Heather Mack, who helps out in the kitchen, says her daughter Diane has come to the dance since the early days.
"It's absolutely marvellous. I can see how they enjoy it and I think we are the only one in New Zealand," she says.
Diane, 54, was hit by a car at a pedestrian crossing in England when on overseas holiday with a friend when she was just 19 years old.
She had stopped at the kerb, but a van driver had stopped and motioned to her that it was safe to cross. Then a car pulled out from behind the van, hitting her. She hit her head on the road and was rushed to hospital.
By the time the severity of her injuries were apparent, her head began to swell as the result of a massive brain bleed.

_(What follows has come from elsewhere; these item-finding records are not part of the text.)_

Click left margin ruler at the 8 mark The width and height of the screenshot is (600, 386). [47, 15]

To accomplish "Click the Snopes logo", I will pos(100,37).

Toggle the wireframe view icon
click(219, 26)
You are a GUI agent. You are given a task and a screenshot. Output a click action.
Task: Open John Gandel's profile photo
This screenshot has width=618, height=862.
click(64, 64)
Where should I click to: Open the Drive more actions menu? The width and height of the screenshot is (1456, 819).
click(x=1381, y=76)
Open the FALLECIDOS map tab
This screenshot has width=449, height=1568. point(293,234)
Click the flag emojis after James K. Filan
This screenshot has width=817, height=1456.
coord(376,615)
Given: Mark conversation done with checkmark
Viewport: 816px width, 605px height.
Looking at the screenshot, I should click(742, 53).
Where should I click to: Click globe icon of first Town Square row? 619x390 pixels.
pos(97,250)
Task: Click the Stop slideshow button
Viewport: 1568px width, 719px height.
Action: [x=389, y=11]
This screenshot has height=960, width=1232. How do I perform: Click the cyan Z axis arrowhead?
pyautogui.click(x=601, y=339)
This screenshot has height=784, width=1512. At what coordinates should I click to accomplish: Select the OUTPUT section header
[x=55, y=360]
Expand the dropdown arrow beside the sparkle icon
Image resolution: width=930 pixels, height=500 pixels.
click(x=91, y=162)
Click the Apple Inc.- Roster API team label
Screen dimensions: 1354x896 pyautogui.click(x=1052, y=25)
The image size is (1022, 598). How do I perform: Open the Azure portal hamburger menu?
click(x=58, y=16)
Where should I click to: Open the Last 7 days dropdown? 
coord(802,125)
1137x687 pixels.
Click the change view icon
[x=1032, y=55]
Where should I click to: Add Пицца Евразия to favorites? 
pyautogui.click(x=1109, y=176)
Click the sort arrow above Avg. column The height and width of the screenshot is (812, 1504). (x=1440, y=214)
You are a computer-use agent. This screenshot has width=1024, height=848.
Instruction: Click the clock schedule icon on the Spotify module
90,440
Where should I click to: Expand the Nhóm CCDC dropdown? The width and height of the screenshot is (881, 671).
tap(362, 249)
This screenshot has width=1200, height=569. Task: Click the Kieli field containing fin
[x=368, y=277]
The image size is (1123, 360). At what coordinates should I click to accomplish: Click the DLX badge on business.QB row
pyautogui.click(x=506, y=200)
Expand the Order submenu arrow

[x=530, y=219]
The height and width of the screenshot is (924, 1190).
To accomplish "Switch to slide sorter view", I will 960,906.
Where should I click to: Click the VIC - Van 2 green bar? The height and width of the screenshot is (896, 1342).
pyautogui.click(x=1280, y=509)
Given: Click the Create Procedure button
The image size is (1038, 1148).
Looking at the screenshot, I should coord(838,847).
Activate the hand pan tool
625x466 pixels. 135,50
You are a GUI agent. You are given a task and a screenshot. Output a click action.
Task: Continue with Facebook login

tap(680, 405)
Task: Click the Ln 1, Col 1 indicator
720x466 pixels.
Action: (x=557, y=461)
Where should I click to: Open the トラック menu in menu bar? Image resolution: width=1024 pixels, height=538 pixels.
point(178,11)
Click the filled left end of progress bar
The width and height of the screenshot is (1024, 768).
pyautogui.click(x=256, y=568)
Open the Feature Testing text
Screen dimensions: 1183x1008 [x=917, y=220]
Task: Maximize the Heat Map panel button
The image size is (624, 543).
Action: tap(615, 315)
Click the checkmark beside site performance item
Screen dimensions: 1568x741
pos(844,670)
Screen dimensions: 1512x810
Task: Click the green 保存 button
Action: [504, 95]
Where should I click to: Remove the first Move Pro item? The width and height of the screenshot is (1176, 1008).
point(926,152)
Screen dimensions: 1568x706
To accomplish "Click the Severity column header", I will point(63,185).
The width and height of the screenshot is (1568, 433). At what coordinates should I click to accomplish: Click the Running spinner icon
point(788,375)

Lucky to survive, she would spend the next three months in hospital.
But because Heather is now 83 years old, her daughter lives in Palmerston North at Ryder-Cheshire House and comes home once a fortnight to attend the Levin dance. Diane says she enjoys her music and coming to the dance.
Like any parent, Heather said it would be comforting to know that events like Stairways could continue long into the future.
"We are all getting older, that's the thing. If something happens to me ..." she said.
"It's peace of mind."
Zelda Beckett, 95, was one of the original committee members at Horowhenua Stairways with the events founder, the late Margaret Haworth, and she still comes along to events.
Committee member Suzanne Hunt began attending the event after bringing her brother Murray along. Now aged 59, Murray is a huge help to the committee behind the scenes and helps to set up the hall before each dance.
Hunt says it's rewarding to be involved, but the dance needs work behind the scenes if it is to survive.
Due to a shortage in volunteers and new blood for the committee, the future is looking bleak. The organisation is in dire need of new volunteers to ensure the survival of the dance.
"If we can't get more volunteers we have no option but to fold," she says.
"And it will be the clients that miss out and for some clients this is the only activity in which they take part in the community."
The committee meets every six weeks to organise fundraising activities, theme nights, catering and the booking of live entertainment, and to balance the books.
The dance is held every fortnight at Levin Senior Citizens Hall in Cambridge St. The doors to the dance floor open at 7pm and the music starts winding down just before 9.30pm.
With the dance floor swept, there's one last cup of tea after dishes in the kitchen are done. A flick the lights signals the end of another good night out.